> **Stored data**:
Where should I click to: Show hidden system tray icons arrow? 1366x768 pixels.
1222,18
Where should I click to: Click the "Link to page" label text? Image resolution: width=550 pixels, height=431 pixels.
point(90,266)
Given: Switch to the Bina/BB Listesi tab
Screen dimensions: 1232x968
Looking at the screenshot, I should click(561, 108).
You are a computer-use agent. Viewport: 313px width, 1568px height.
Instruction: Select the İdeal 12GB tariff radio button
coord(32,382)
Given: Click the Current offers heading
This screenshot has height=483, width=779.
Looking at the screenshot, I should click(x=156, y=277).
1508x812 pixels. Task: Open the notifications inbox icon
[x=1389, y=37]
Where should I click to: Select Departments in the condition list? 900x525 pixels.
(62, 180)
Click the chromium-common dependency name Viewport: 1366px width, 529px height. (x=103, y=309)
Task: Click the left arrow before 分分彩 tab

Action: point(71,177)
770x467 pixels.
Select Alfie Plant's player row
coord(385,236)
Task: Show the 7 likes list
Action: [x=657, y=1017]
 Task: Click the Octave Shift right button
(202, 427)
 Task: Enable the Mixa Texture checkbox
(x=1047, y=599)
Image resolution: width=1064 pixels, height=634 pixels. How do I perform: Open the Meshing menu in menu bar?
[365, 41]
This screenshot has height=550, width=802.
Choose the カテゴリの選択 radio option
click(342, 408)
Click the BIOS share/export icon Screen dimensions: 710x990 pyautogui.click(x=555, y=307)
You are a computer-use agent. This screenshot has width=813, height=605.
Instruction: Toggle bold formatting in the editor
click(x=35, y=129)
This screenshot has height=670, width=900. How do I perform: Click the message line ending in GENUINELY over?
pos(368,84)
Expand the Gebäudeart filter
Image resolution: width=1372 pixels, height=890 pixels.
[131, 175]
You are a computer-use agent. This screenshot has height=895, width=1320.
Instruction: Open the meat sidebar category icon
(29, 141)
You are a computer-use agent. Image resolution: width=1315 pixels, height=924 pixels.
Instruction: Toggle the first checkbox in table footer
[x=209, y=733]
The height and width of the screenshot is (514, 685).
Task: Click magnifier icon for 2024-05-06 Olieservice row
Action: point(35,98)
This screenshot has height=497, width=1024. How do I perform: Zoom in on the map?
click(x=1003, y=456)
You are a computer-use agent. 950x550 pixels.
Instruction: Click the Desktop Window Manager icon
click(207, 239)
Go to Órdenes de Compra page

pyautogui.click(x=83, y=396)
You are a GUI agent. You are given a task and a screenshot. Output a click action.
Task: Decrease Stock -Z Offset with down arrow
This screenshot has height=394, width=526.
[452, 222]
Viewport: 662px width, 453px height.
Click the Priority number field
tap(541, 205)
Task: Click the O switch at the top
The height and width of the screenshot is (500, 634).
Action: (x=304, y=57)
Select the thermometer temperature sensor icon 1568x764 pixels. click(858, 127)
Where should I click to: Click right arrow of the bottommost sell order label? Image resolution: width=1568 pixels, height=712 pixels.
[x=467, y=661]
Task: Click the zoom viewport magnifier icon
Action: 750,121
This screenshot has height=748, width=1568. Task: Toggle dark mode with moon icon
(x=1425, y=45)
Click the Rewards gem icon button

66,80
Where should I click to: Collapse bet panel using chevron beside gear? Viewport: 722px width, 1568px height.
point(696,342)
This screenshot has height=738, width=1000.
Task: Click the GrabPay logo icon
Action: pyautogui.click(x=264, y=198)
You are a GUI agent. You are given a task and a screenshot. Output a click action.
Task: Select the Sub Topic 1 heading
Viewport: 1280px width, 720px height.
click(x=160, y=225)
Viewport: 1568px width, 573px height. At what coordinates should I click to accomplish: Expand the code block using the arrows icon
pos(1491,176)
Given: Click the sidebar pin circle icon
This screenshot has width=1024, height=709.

> **What you will do**:
Write out every line in the data that holds the string "computer".

> **Response**:
You are a computer-use agent. Viewport: 313px width, 1568px height.
You are a computer-use agent. This screenshot has width=813, height=605.
You are a computer-use agent. This screenshot has height=895, width=1320.
You are a computer-use agent. Image resolution: width=1315 pixels, height=924 pixels.
You are a computer-use agent. 950x550 pixels.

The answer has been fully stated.